**WHAT TO PRODUCE:**
Starting at the line containing "Open the Filter policies dropdown" and continuing through the last line of the data below, turn those lines into a numbered list, skipping any blank lines and leaving out the pictures.

---------- GIVEN ENTRIES

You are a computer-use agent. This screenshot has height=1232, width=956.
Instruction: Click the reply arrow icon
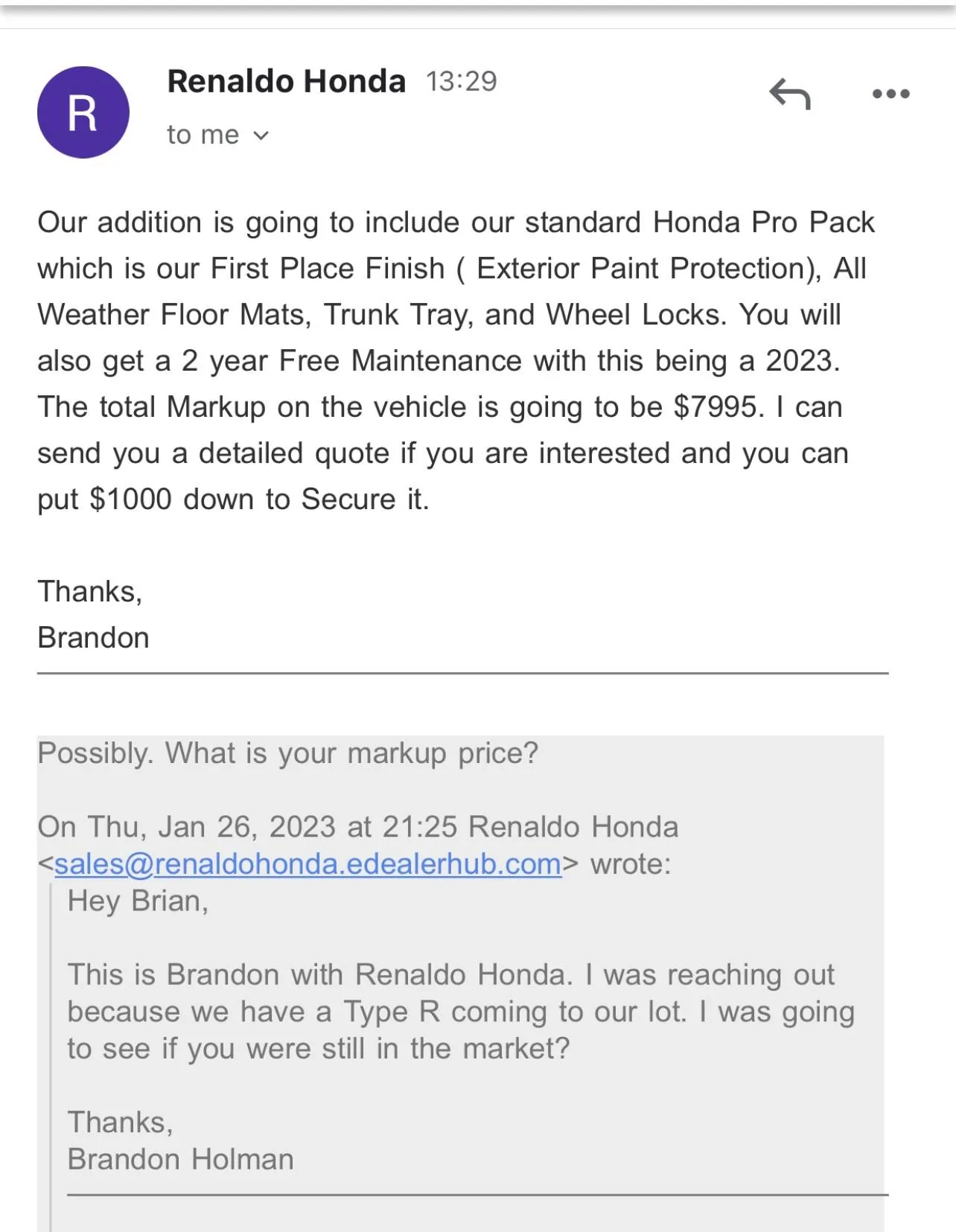point(790,95)
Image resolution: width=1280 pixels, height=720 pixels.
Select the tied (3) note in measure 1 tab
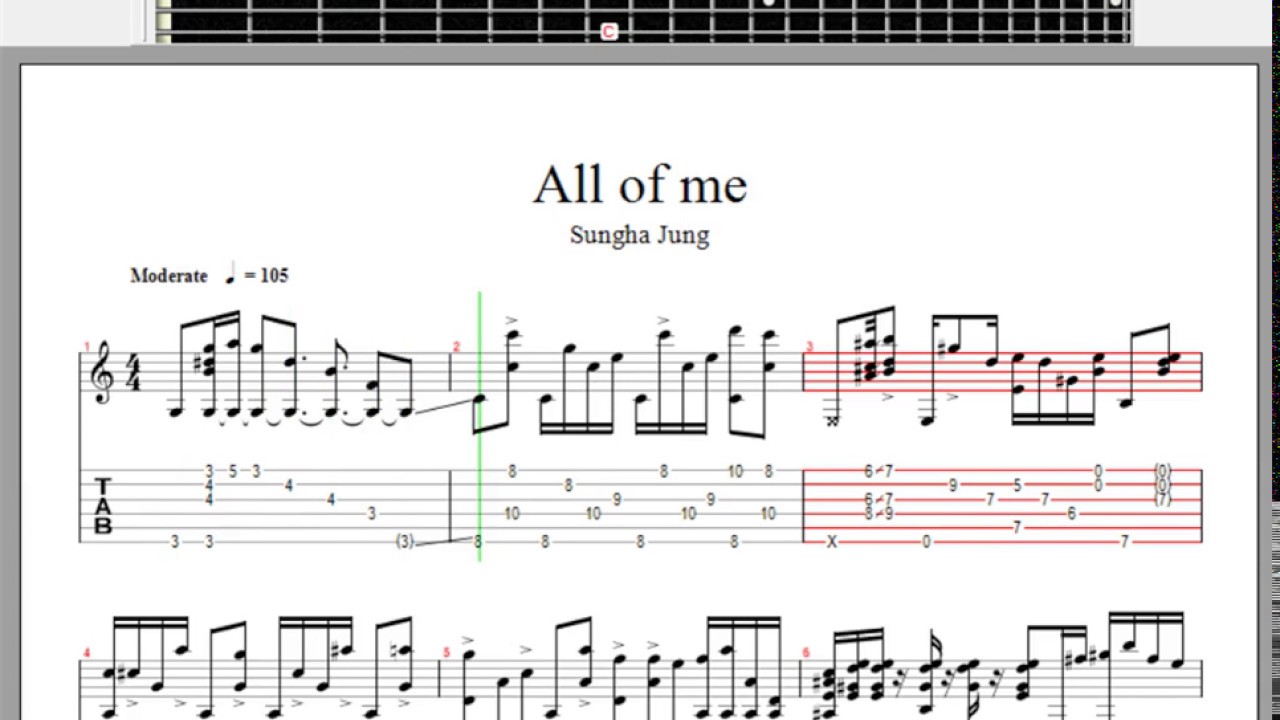(404, 542)
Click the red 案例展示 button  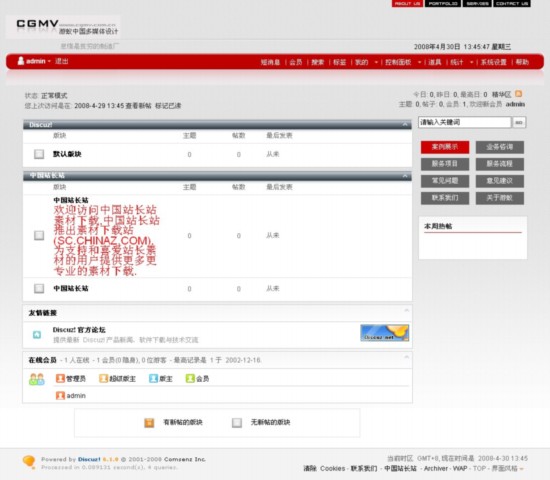click(445, 147)
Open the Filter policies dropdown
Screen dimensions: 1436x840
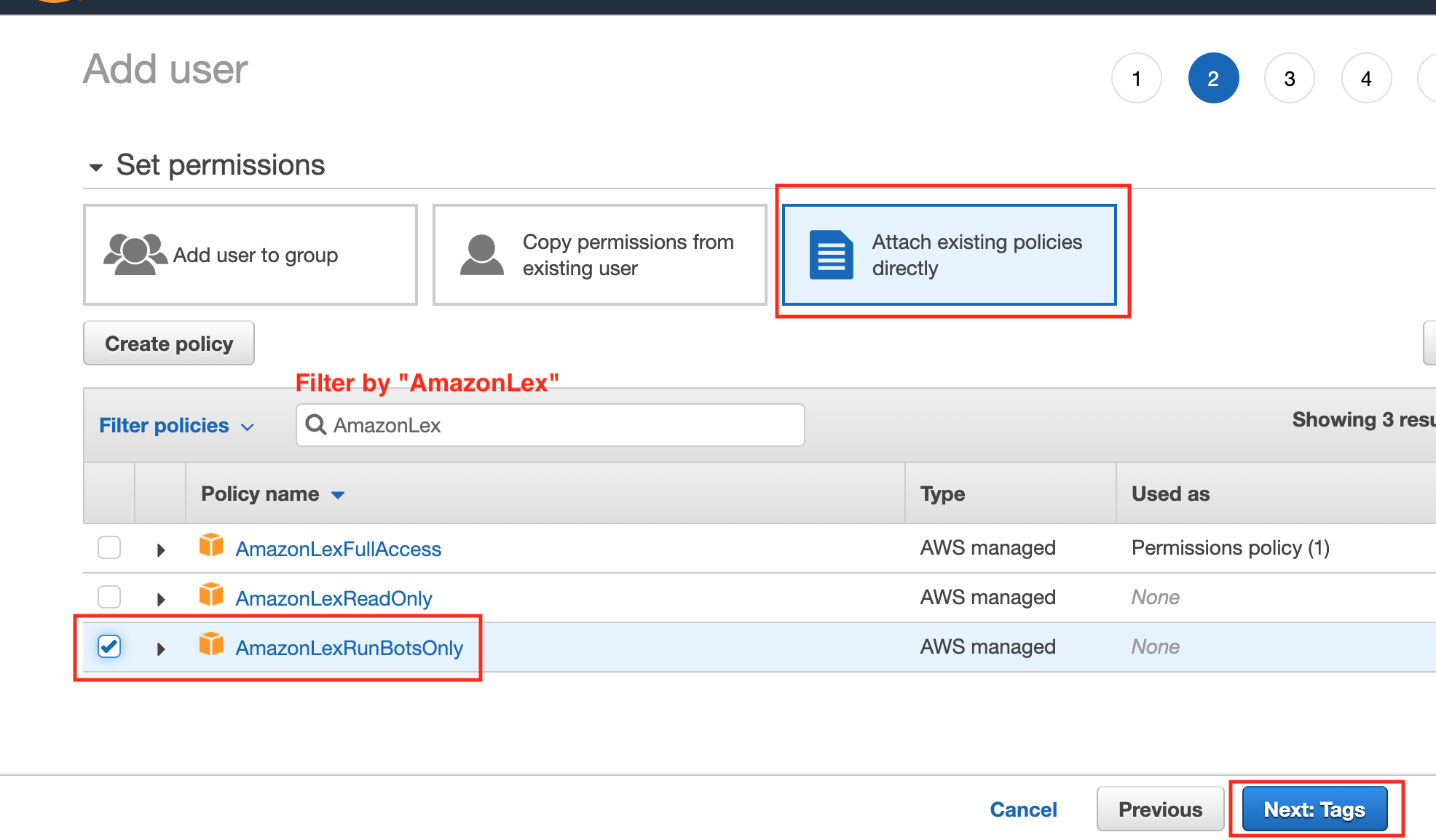(176, 425)
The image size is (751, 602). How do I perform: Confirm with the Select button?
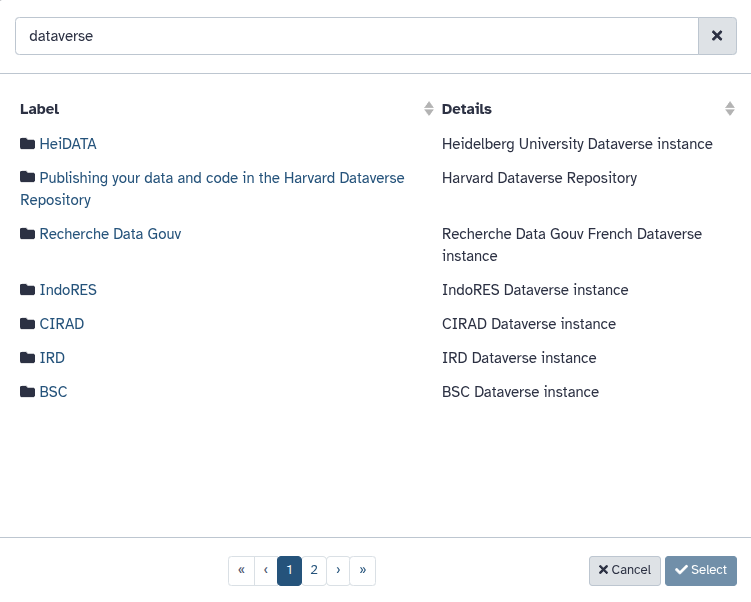(x=700, y=570)
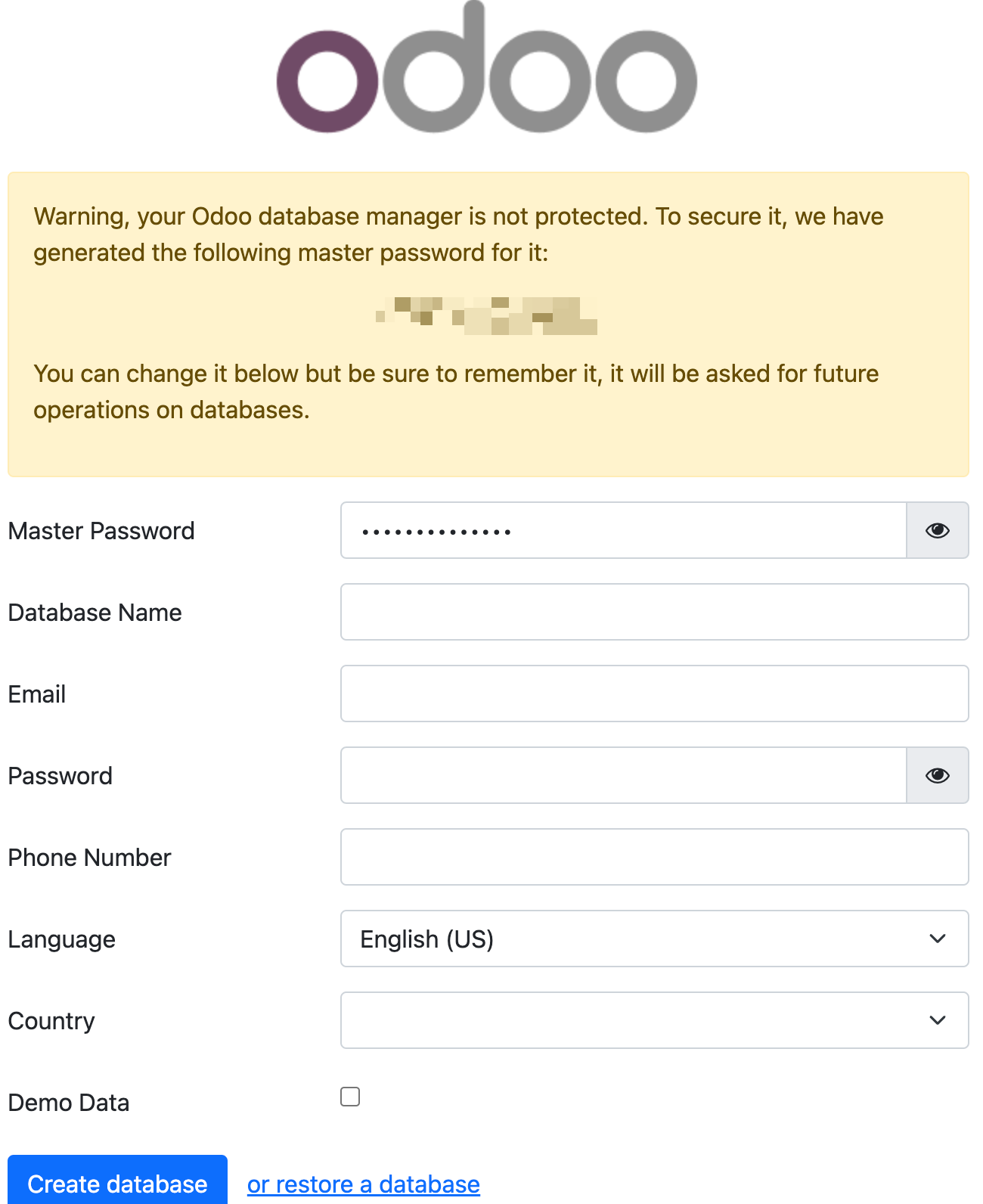The height and width of the screenshot is (1204, 983).
Task: Click the 'Database Name' label
Action: coord(95,613)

--------------------

**RESULT BELOW:**
1. Open the Filter policies dropdown
2. Screen dimensions: 1436x840
3. (176, 425)
4. The image size is (751, 602). How do I perform: Confirm with the Select button?
5. (x=700, y=570)
6. The height and width of the screenshot is (1204, 983).
7. Task: Click the 'Database Name' label
8. Action: coord(95,613)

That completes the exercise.